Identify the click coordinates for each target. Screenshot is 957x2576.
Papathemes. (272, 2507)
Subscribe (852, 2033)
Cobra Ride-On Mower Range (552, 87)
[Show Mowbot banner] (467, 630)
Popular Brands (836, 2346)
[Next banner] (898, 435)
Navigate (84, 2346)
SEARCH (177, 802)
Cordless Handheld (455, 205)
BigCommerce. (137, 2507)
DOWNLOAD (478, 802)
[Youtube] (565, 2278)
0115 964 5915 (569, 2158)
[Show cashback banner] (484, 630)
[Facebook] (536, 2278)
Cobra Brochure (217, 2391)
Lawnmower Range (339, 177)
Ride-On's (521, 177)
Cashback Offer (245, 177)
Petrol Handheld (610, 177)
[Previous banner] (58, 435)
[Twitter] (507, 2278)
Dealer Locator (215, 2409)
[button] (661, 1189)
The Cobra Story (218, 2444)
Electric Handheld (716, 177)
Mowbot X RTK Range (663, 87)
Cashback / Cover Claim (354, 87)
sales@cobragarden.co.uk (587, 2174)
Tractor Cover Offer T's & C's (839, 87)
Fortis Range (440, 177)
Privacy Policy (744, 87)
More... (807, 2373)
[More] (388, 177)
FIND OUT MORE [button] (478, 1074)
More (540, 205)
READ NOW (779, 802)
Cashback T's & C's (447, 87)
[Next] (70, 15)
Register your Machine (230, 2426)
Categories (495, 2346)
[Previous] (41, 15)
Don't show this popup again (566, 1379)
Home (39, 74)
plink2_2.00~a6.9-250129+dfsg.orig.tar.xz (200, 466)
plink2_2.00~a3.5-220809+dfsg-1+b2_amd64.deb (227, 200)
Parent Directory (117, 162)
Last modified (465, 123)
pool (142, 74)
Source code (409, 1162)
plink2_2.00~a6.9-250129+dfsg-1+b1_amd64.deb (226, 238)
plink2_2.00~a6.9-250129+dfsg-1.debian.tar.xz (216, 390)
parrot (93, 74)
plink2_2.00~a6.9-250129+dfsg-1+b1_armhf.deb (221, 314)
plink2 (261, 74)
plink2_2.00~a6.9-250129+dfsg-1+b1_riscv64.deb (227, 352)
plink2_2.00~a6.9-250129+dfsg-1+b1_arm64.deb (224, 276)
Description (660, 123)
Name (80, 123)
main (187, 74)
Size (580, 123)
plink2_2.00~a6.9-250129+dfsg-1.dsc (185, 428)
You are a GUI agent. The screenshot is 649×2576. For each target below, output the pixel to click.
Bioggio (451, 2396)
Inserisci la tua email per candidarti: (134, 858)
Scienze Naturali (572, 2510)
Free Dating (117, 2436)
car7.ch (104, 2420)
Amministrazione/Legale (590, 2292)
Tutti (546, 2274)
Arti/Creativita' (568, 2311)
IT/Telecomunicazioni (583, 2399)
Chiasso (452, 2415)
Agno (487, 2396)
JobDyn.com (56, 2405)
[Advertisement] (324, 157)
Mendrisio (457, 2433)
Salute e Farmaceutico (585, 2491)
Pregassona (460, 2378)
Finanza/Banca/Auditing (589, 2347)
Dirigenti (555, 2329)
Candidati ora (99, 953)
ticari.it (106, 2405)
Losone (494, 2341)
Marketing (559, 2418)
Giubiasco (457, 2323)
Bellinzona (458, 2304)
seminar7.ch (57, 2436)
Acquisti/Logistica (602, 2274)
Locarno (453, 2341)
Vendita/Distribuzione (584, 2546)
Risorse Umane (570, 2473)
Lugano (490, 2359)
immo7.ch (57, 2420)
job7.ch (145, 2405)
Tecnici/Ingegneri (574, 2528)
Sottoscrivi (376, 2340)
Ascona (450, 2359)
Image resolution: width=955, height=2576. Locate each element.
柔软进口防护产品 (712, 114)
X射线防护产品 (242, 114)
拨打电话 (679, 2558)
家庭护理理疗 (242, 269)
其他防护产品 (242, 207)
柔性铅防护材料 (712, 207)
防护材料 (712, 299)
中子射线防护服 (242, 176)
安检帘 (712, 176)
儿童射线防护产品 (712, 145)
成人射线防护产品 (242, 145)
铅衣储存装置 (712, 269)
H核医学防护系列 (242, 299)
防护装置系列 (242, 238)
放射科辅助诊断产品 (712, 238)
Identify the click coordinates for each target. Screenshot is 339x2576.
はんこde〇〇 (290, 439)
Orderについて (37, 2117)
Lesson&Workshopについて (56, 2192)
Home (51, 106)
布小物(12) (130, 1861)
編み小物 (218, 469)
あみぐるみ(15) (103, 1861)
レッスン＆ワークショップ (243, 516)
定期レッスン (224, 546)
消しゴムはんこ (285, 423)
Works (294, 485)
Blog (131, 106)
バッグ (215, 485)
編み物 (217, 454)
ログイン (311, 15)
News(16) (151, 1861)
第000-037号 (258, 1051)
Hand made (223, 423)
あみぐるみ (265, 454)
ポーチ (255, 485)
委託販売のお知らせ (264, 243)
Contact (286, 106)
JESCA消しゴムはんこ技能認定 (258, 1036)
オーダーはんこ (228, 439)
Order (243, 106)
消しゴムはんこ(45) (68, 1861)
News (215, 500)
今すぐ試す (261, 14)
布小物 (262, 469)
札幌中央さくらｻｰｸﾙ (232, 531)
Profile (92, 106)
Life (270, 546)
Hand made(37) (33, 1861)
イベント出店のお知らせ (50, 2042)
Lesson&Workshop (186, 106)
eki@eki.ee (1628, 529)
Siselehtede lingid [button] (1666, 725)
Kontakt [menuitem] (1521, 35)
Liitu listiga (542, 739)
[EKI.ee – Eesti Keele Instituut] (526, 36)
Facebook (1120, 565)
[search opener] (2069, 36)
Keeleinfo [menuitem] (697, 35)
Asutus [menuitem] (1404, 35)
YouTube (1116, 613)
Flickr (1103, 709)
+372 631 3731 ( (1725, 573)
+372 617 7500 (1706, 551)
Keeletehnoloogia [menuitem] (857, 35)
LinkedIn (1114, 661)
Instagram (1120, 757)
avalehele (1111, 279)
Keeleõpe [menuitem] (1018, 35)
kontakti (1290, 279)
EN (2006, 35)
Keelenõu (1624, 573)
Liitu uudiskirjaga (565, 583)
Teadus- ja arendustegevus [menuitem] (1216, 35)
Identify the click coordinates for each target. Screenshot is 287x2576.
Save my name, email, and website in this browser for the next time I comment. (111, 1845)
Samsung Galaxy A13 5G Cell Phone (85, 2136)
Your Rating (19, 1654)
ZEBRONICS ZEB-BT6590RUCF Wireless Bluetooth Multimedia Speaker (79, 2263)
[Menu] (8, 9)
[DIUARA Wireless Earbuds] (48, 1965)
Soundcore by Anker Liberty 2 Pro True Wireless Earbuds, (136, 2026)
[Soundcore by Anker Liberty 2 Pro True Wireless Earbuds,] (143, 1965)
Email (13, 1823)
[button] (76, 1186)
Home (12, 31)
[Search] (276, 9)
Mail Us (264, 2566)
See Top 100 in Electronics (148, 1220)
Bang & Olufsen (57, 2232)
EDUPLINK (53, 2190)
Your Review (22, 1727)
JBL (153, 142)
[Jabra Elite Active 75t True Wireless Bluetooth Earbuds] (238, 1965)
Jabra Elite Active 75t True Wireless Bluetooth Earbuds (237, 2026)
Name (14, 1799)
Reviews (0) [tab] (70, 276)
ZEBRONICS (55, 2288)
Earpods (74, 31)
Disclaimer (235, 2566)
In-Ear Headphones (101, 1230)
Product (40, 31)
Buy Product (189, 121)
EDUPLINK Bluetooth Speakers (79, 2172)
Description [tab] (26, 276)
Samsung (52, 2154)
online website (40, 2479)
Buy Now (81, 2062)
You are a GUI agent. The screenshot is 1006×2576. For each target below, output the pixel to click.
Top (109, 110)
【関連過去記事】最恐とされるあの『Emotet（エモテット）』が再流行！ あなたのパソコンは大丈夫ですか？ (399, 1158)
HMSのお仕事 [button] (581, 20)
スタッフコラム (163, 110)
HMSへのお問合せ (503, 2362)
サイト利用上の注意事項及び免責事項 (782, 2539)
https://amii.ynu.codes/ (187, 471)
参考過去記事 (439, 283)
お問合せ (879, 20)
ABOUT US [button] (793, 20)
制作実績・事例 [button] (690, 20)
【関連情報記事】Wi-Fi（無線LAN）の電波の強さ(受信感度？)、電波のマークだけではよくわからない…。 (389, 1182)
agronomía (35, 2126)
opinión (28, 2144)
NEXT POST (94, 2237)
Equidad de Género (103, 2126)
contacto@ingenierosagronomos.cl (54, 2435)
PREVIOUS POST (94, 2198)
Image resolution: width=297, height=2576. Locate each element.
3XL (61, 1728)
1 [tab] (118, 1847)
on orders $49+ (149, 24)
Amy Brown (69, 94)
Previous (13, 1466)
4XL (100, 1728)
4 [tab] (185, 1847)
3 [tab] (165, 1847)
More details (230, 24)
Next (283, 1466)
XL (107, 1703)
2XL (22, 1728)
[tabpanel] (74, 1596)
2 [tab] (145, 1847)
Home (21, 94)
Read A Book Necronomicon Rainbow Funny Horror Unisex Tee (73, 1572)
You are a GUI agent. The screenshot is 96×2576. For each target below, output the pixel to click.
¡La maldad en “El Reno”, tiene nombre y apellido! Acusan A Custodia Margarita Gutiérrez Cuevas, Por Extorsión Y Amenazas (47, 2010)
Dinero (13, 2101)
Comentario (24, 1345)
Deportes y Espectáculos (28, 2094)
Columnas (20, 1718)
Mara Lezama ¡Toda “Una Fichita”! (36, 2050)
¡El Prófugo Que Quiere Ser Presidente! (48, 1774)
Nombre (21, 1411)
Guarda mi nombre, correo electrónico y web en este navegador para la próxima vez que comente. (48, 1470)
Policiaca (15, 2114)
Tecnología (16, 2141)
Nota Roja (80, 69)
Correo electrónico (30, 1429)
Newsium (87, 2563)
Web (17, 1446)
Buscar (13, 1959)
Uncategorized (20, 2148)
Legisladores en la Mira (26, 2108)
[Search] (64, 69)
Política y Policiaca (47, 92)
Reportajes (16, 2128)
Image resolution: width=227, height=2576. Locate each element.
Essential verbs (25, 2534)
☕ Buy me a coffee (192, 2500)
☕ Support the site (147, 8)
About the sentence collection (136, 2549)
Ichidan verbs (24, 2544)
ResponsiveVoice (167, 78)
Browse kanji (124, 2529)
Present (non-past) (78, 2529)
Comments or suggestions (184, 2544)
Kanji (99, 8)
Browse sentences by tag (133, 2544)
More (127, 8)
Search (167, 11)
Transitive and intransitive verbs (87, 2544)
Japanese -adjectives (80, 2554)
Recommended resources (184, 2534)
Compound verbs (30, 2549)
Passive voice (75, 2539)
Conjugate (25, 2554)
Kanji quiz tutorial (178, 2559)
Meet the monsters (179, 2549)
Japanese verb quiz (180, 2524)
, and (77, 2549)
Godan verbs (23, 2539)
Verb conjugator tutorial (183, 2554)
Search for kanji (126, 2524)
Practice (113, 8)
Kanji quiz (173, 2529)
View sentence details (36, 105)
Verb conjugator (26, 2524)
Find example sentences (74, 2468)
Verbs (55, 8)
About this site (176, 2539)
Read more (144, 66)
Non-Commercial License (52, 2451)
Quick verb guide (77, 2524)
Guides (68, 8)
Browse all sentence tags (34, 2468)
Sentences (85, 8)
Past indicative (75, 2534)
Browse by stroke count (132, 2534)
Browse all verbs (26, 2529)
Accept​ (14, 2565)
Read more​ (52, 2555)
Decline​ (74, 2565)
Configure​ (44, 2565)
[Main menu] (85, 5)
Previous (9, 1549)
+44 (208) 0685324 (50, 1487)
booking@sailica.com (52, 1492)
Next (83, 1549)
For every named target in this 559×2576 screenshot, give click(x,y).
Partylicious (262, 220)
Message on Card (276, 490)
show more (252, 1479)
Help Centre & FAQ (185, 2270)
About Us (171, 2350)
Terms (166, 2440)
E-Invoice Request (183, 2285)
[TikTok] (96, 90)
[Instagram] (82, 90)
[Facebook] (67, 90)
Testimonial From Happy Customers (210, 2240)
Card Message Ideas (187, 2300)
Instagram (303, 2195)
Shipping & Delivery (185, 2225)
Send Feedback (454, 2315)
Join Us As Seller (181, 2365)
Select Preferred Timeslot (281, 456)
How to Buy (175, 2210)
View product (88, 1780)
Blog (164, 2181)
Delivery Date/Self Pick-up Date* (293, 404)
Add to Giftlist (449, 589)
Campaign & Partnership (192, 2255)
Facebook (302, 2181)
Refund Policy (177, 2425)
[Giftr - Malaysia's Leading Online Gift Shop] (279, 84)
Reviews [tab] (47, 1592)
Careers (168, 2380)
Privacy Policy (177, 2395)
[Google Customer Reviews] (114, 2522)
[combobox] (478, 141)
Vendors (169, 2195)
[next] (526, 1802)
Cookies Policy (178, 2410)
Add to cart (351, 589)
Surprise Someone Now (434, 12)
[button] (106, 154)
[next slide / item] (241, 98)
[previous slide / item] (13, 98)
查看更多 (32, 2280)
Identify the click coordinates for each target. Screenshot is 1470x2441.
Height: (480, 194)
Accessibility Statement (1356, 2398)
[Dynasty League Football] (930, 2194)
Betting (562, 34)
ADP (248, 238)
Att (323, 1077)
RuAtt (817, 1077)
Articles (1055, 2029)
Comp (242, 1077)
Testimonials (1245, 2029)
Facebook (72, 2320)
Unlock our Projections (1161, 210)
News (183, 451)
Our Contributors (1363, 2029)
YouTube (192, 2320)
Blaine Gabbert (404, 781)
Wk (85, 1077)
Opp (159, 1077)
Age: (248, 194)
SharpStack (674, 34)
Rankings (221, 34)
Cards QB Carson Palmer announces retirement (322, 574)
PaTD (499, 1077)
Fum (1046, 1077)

WORK TO BE COMPLETED
Restate word for word the entries above, starting at the line with "PREVIOUS POST (94, 2198)" and ending at the line with "You are a GUI agent. The screenshot is 96×2576.", inclusive, and no others.

ANSWER BELOW
PREVIOUS POST (94, 2198)
Image resolution: width=297, height=2576. Locate each element.
3XL (61, 1728)
1 [tab] (118, 1847)
on orders $49+ (149, 24)
Amy Brown (69, 94)
Previous (13, 1466)
4XL (100, 1728)
4 [tab] (185, 1847)
3 [tab] (165, 1847)
More details (230, 24)
Next (283, 1466)
XL (107, 1703)
2XL (22, 1728)
[tabpanel] (74, 1596)
2 [tab] (145, 1847)
Home (21, 94)
Read A Book Necronomicon Rainbow Funny Horror Unisex Tee (73, 1572)
You are a GUI agent. The screenshot is 96×2576. For each target below, output the pixel to click.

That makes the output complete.